DESCRIPTION OF THE TASK ▸
Where the records below reach the line containing "The height and width of the screenshot is (1558, 700).", start transcribing, and end with the line containing "Click the Filter", exactly and with nothing else added.

SOURCE INFORMATION ▸

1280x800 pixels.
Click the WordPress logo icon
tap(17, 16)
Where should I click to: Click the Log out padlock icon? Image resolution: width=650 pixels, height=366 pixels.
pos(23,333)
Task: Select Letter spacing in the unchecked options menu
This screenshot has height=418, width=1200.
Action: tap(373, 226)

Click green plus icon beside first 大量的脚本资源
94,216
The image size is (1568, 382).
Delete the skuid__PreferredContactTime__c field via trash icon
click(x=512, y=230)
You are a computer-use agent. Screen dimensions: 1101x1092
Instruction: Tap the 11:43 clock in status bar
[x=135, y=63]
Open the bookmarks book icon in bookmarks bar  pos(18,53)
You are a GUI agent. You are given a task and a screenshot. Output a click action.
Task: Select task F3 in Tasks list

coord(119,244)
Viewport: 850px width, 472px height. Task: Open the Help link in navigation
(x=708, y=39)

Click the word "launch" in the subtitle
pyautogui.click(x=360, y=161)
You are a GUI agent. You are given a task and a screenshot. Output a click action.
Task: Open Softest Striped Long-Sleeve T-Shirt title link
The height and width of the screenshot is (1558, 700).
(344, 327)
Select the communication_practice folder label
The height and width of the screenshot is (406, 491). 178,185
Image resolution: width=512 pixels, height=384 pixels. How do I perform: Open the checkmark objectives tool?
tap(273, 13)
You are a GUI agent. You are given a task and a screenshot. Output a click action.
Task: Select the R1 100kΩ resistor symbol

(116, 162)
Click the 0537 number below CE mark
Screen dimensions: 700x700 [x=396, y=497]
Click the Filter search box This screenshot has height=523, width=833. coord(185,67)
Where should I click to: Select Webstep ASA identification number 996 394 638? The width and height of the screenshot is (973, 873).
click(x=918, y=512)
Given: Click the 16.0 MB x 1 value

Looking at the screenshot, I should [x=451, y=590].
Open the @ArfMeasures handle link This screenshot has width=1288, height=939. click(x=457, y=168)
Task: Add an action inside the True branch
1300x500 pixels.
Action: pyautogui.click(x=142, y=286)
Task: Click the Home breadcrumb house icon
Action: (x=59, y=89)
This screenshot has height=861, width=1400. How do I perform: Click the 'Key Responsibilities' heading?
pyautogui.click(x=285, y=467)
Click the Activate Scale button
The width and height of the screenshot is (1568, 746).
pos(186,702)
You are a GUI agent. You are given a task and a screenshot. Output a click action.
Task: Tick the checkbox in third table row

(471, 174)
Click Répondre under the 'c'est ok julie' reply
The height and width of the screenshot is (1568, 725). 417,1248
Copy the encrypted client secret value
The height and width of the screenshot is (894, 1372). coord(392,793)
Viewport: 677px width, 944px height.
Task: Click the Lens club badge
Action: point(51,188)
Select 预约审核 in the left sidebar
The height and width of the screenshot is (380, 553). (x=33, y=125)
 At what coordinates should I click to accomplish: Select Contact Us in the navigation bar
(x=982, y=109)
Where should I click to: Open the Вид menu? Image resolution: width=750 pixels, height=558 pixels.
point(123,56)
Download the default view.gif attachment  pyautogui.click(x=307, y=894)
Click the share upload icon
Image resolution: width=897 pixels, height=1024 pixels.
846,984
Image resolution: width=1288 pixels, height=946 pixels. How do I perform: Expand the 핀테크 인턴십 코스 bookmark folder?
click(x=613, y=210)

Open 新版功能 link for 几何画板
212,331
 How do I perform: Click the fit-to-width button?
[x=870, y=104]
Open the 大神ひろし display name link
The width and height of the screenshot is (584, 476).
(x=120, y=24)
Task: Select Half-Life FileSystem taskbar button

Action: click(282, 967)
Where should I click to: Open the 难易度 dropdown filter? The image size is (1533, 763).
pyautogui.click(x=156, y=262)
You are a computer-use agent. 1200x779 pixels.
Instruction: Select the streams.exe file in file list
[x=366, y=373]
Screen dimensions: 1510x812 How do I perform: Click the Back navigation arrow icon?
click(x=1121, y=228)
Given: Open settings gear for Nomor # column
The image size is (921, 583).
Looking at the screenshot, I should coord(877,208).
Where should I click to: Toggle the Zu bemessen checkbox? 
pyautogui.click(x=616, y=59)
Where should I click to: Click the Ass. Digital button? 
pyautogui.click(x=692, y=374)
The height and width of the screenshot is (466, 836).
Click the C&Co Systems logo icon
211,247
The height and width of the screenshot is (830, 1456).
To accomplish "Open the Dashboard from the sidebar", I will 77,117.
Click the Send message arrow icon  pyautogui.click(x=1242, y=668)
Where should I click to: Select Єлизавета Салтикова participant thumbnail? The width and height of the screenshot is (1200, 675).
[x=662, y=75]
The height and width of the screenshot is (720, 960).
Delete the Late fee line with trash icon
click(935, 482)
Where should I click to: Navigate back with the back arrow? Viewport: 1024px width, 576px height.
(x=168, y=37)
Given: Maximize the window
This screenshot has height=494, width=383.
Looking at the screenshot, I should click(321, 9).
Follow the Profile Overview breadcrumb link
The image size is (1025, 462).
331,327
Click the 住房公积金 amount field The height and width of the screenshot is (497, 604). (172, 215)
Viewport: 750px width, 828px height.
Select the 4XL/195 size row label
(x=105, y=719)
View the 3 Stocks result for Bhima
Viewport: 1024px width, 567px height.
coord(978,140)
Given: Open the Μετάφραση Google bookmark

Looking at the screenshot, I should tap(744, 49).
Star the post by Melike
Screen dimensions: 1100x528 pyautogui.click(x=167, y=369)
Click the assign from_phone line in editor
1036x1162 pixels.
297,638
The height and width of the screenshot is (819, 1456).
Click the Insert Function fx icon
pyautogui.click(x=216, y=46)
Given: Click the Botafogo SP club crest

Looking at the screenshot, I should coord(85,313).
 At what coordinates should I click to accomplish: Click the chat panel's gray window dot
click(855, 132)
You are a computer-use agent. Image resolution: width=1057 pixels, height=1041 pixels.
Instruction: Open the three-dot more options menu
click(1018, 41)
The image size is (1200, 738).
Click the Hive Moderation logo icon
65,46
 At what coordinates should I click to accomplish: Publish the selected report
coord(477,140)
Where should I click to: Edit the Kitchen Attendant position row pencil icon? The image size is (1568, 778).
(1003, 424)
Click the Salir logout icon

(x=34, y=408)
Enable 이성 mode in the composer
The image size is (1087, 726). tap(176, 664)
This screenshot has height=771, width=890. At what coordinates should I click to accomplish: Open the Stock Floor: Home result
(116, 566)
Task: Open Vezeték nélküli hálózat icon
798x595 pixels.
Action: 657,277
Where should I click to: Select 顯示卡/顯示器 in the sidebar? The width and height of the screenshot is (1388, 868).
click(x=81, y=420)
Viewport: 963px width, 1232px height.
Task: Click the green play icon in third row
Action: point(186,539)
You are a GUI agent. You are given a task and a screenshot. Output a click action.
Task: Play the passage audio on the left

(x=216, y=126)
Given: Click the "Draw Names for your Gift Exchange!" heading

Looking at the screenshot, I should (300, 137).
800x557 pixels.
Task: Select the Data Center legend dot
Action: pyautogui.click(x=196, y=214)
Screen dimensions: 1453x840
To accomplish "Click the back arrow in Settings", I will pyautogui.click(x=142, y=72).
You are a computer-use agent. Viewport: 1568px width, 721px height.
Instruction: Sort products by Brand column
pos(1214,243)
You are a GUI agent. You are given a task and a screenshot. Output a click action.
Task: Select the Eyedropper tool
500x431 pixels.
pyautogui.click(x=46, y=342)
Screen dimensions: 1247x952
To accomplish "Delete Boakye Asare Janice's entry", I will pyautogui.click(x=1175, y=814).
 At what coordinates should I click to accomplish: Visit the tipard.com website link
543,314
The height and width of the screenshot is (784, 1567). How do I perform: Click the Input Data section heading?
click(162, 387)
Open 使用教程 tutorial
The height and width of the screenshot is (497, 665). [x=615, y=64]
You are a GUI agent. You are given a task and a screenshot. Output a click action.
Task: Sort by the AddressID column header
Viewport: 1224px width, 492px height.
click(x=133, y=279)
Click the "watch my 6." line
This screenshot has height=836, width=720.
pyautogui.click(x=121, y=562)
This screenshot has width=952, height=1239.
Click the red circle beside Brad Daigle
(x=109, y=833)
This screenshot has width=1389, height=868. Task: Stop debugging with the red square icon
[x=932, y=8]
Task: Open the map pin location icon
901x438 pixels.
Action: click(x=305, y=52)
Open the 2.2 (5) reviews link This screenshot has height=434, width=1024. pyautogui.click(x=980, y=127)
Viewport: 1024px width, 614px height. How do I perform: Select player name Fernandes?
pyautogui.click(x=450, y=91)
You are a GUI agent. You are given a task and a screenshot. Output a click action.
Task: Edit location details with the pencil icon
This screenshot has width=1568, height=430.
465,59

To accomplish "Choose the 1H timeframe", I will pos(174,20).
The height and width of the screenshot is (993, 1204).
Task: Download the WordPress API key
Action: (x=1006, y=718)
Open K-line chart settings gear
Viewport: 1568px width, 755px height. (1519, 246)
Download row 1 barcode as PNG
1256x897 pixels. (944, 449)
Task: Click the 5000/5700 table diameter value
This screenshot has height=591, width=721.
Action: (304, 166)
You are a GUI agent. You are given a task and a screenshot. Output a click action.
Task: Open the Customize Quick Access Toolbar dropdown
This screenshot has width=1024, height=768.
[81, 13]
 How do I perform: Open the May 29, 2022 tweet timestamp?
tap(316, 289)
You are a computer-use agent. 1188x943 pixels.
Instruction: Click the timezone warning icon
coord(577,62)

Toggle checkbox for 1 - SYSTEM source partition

TASK RESULT ▸
The height and width of the screenshot is (1558, 700).
(344, 327)
Select the communication_practice folder label
The height and width of the screenshot is (406, 491). 178,185
Image resolution: width=512 pixels, height=384 pixels. How do I perform: Open the checkmark objectives tool?
tap(273, 13)
You are a GUI agent. You are given a task and a screenshot. Output a click action.
Task: Select the R1 100kΩ resistor symbol

(116, 162)
Click the 0537 number below CE mark
Screen dimensions: 700x700 [x=396, y=497]
Click the Filter search box This screenshot has height=523, width=833. coord(185,67)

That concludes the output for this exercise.